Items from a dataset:
──────
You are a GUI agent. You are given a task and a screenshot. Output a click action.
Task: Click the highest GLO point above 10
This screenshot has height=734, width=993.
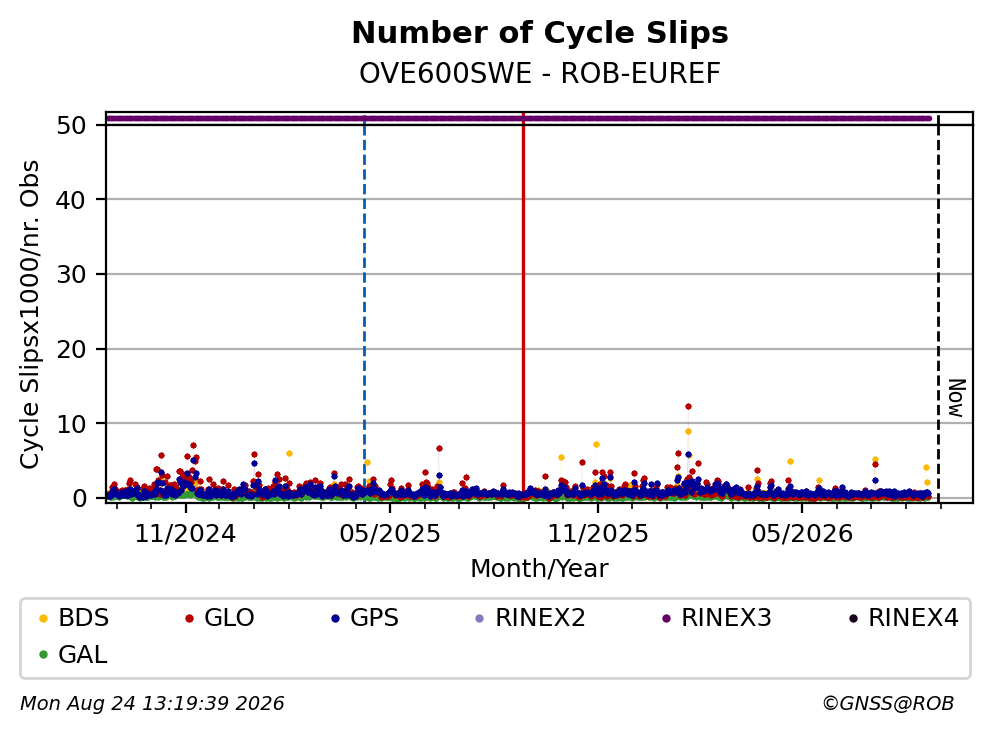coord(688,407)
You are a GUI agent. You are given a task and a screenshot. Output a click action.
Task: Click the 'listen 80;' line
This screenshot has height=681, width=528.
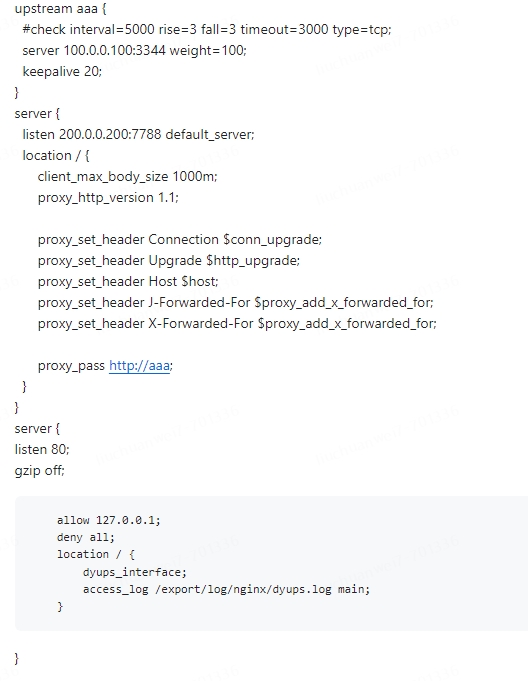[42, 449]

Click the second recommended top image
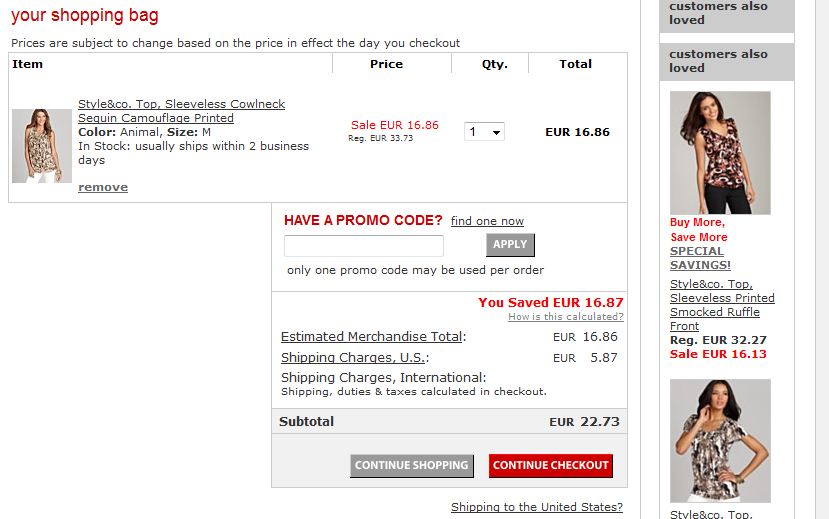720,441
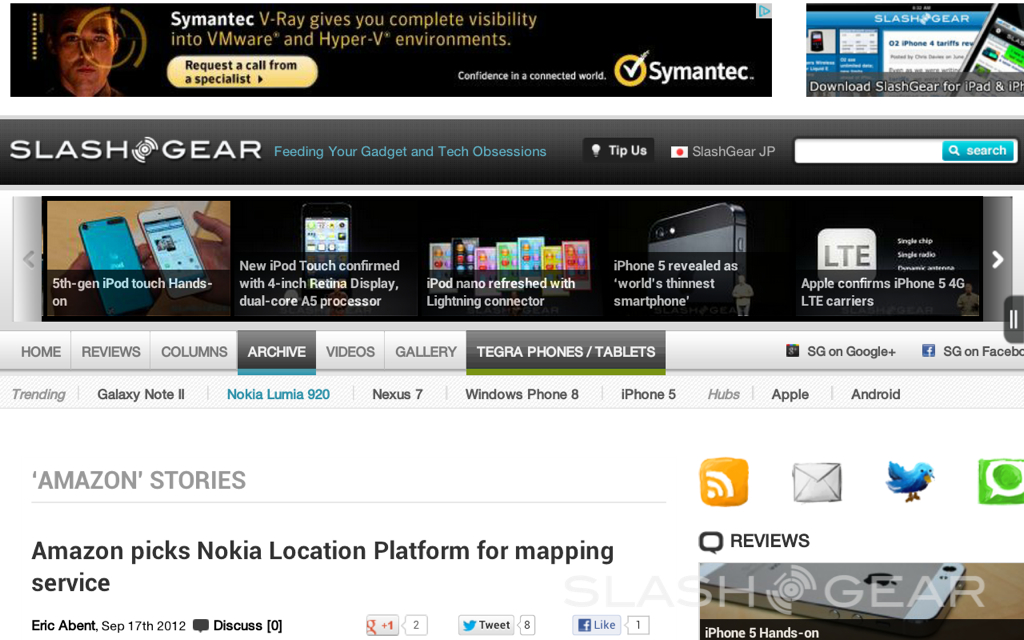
──────
> Task:
Each line from the one containing "Task: Click the 'listen 80;' line" through the last line of the entries above should be duplicated exactly, both included; leave out pictures and add nothing.

> Task response:
Task: Click the 'listen 80;' line
This screenshot has height=681, width=528.
[42, 449]

Click the second recommended top image
720,441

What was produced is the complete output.